Gillian Merron, Chief Executive of the Board of Deputies of British Jews
The weeks leading up to the Six Day War in 1967 were not only anxious and traumatic for those living in Israel, but as conflict became increasingly inevitable, they were also tense times for the UK Jewish community.
Those old enough to remember the developing crisis in the Middle East will recall a genuine fear of Israeli defeat as Egyptian forces massed in the Sinai, ousting UN peacekeepers and closing the Straits of Tiran to Israeli shipping.
On May 24, all the major UK organisations endorsed a statement by the Board of Deputies calling on the British Government to take action to restore the Straits of Tiran as an international waterway.
There were rallies and demonstrations of support of Israel in London including one at Hyde Park featuring a speech by Israeli star Topol. Israel's ambassador to the UK told an emergency meeting of the Board of Deputies that Israel would not accept a "yellow star" solution to the crisis.
The British community were galvanised into action. They raised funds - around £2 million in two weeks - gave blood and many young people prepared to fly to Israel as volunteers in order to free Israelis to fight at the front line Around 1,700 eventually travelled to Israel. One, Stephen Gold tells his story here.

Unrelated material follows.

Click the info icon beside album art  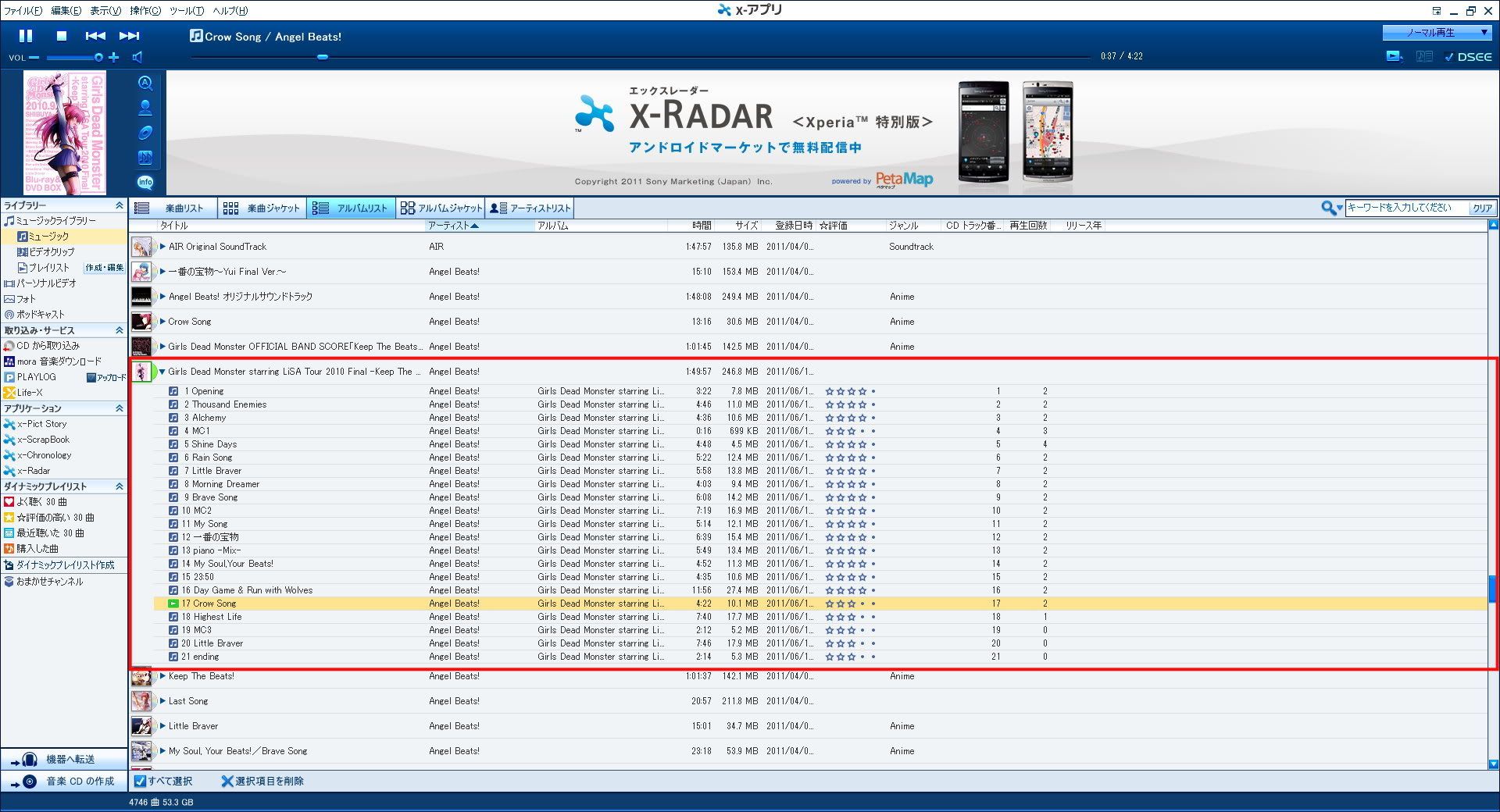point(145,183)
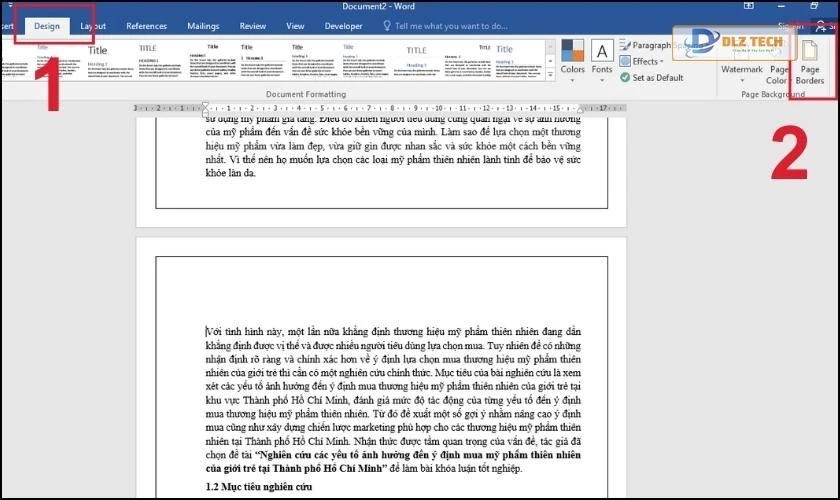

The contrast between the tension in the weeks leading up to June 5 and the relief six days later as the Arab armies were pushed back and Jerusalem reunified, is hard to overstate. UK Jews who had feared for the country’s future were now filled with pride with the speed with which the young nation had secured its borders and devastated its enemies militarily. Coming only 22 years after the end of the Holocaust, the Six Day War gave our community a self-confidence and an optimism which had never been seen before.

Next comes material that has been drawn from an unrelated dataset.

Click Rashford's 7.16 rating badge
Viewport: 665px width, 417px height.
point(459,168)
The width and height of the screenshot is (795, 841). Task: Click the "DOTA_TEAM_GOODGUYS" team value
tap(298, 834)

Those not yet born in 1967 may find it difficult to full understand a time when Israel’s very existence was in question – certainly the leaders of Egypt, Syria and Jordan had little doubt that the Jews were about to be forced into the sea following a swift invasion. Israel is now militarily secure but young Israelis still serve in the armed forces and even now the population is ready to drop everything at a moment’s notice to defend their country from attack. But the sense of foreboding that the state and its supporters around the world felt at that time of crisis 50 years ago this month is something that we will hopefully never experience again.
This is the second in a series of blog posts by a variety of community organisations and professionals sharing their perspectives on the Six Day War.